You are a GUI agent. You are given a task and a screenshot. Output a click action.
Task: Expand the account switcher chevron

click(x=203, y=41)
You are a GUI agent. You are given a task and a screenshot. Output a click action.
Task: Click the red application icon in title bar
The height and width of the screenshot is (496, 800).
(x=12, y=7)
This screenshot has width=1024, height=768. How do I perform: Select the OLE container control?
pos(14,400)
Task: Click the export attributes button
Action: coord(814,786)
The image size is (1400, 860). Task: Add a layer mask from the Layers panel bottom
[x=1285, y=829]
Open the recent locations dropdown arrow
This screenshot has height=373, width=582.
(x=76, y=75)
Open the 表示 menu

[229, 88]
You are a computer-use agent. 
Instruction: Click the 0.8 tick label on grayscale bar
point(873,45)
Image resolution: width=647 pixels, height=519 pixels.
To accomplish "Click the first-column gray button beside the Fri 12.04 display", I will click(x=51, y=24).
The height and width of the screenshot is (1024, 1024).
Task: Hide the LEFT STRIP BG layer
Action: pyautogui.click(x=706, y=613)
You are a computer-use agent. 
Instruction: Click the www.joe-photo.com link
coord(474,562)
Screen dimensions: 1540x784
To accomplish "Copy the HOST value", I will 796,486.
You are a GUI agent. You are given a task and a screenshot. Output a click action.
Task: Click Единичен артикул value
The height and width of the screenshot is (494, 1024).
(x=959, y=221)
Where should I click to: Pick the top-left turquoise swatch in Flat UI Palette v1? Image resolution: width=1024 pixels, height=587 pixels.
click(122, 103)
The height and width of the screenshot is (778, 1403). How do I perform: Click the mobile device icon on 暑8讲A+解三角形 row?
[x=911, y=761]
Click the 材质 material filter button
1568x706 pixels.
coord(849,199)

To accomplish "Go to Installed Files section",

**PROBLEM TO WORK ON**
Switch "turquoise" to "teal" in the records, starting at the line that contains "Where should I" and ending at the end of the records. Give only those lines, with everything else unchanged.

**CORRECT ANSWER**
Where should I click to: Pick the top-left teal swatch in Flat UI Palette v1? Image resolution: width=1024 pixels, height=587 pixels.
click(122, 103)
The height and width of the screenshot is (778, 1403). How do I perform: Click the mobile device icon on 暑8讲A+解三角形 row?
[x=911, y=761]
Click the 材质 material filter button
1568x706 pixels.
coord(849,199)

To accomplish "Go to Installed Files section",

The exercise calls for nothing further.